### MATERIAL SUPPLIED
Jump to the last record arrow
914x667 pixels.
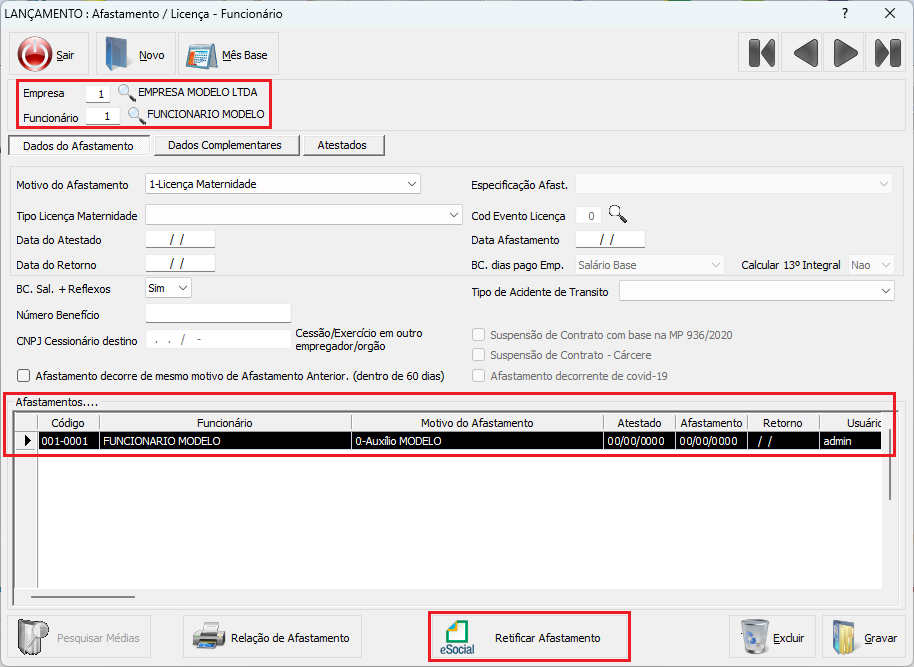coord(887,52)
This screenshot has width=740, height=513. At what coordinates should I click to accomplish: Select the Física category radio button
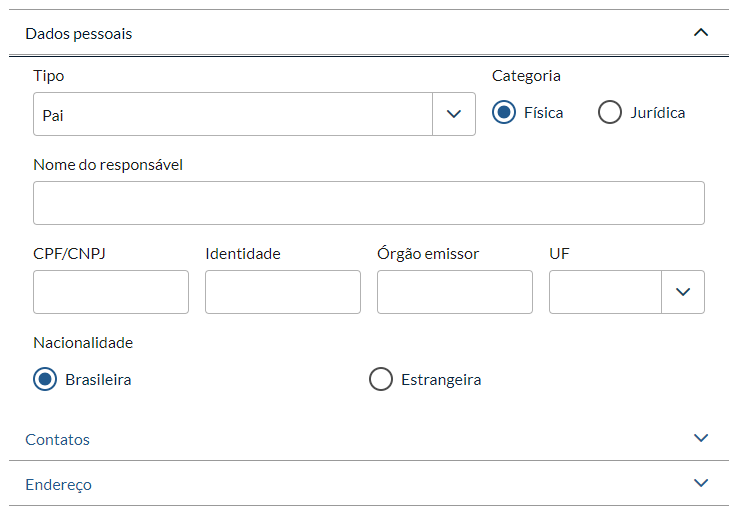click(504, 112)
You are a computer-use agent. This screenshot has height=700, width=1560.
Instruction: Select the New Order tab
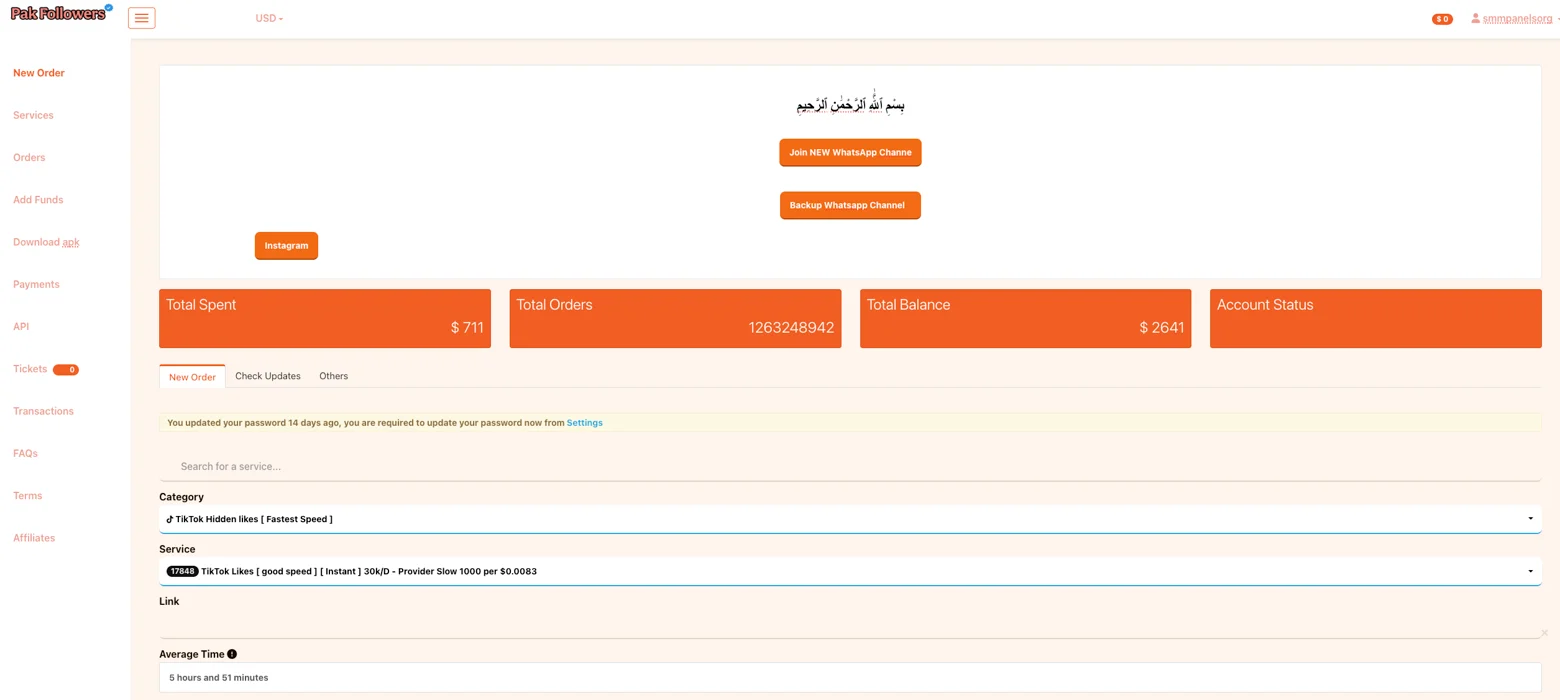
######
All lines from the one containing "You are a computer-use" through the end of the data are to be written out exactly, with nothing added; skip the pictures.

TASK ANSWER:
You are a computer-use agent. This screenshot has height=700, width=1560.
Instruction: Select the New Order tab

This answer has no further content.